The Shot Heard ‘Round The World


It was 240 years today, and in the dim hours of the morning came 400 British regulars, soldiers of their own government, well known as the mightiest and most well-trained army in the world. 80 Minutemen stood in defense of their homeland.

They were there to confiscate any supplies of defense – shot, powder, firearms, and cannon. Paul Revere’s famous ride had warned scouts that informed the villages. The men assembled upon the Lexington common, including one slave who was a Minuteman Private (wounded but survived, fought throughout the war and was emancipated). An army officer demanded they lay down their arms and be searched. They refused.

A shot was fired – “the shot heard round the world” – and from this resistance sprang forth a revolution that birthed America.

But, as usual, there is more to the story.

Samuel Whittemore was born in England on July 27th, 1695, and came to North America as a Captain in His Majesty’s Dragoons, fighting the French in 1745. He was involved in the capture of the French stronghold, Fort Louisburg, and there captured a decorative french officer’s sword, which he cherished for the rest of his life. About its capture, all Sam would say is that its previous owner had “died suddenly”.

It is recorded that Sam believed in American independence stating that he wanted his descendants to be able to enact their own laws and not be subject to a distant king. So, it is not surprising when he again took up arms on April 19th, 1775.

That night he watched as Colonel Smith led his column of 700 soldiers through Menotomy. He was probably concerned, but the British had come out of Boston before and there had not been any serious trouble. Later that morning he heard rumors that there had been fighting at Lexington and Concord. But, when General Percy marched through the town with an additional 1,400 soldiers, Sam’s military experience told him there was serious trouble – – ‘why else would the British be sending reinforcements?’ , he probably asked himself.

Word had come to Menotomy that the combined, heavily engaged, columns of Smith and Percy were retreating toward the town, and were burning homes along the way, so the aged warrior decided to take action in spite of his being eighty years old! He strapped on his captured french sword, stuck his brace of dueling pistols in his belt, put on his powder horn and shot bag, took his musket from its place on his fireplace mantle and went to war!

Sam selected a position that gave him a excellent view of the road from Lexington, and sat down to wait. His fellow minuteman from Menotomy pleaded for him to find a safer position, but he choose to ignore them.

His fellow minuteman started firing at the oncoming British Grenadiers of the 47th Regiment of Foot, falling back to reload, then firing again. Sam waited. Finally, when the column was directly in front of him, he stood and fired his musket. A grenadier fell dead. He drew his two pistols, firing both at almost point blank range. Another grenadier fell dead, a third fell mortally wounded. The British soldiers were on top of him, he had not the time to reload his musket or pistols, so drawing his sword, he . started flailing away at the bayonet wielding soldiers. A soldier leveled his Brown Bess musket, at point blank range and fired. The .69 calibre ball struck Sam in the cheek, tearing away part of his face and throwing him to the ground. Sam valiantly tried to rise, fending off bayonet thrusts with his sword, but he was overpowered. Struck in the head with a musket butt, he went down again, then was bayoneted thirteen times and left for dead.

After the British column had fought its way clear, the town’s people and minuteman started to search for their wounded compatriots. Several had seen Sam Whittemore’s “last stand” and approached to remove his body. To everyone’s astonishment Sam was not only still alive, but conscious and still full of fight. Laying there, he was trying to load his musket!

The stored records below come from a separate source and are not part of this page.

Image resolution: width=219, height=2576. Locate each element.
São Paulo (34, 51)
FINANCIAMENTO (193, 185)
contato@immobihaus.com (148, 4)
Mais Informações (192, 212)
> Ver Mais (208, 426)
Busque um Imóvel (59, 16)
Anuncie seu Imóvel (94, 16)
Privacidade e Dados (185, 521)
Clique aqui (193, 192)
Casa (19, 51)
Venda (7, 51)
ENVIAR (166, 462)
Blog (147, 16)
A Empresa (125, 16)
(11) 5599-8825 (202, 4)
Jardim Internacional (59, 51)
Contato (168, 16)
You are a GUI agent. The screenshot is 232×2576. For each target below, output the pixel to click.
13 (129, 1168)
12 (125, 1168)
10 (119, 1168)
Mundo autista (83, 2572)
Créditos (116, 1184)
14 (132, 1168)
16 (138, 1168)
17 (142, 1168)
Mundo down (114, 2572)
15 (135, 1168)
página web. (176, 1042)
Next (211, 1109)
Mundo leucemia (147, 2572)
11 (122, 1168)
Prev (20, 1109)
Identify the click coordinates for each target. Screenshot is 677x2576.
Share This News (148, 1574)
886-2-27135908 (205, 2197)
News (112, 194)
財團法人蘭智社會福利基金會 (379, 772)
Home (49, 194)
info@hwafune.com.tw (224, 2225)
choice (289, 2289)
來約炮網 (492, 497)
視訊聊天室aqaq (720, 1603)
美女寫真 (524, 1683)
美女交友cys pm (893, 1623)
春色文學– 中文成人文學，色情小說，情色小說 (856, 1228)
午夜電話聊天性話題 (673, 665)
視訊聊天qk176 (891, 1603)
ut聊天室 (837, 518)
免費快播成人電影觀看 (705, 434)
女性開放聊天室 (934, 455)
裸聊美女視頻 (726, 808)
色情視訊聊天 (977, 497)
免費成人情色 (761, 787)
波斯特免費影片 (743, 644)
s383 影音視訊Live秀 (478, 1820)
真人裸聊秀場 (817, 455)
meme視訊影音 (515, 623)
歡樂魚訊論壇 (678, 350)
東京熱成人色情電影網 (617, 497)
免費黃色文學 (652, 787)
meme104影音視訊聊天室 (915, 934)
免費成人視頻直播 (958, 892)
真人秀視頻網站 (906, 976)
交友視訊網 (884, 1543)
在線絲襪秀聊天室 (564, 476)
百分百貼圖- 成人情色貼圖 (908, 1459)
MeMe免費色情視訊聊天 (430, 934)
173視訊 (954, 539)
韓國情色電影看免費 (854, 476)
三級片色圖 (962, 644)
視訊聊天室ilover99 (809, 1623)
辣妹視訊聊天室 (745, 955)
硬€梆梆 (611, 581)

Using a door as a makeshift stretcher, Sam was carried to Cooper Tavern, which was being used as a emergency hospital. Doctor Nathaniel Tufts of Medford attended to Sam. He cut off his bloody clothes, and exposed the gaping bayonet wounds. Sam’s face was horribly injured. Doctor Tufts knew the injuries were fatal, stating it wouldn’t do any good to even dress the wounds. Sam’s family and friends insisted and Dr. Tufts did the best he could. He tried to make the old man as comfortable as possible. After his wounds were attended to Sam was carried to his home, to die surrounded by his family. To everyone’s utter amazement Captain Sam Whittemore lived! He recovered and remained active for the next eighteen years. He was terribly scarred, but always was proud of what he had done for his adopted country. He is quoted as having stated that he would take the same chances again.

And now, as the late Paul Harvey would say, you know the rest of the story.

Say a prayer of thanks for the brave patriots who started the experiment that became our American Republic.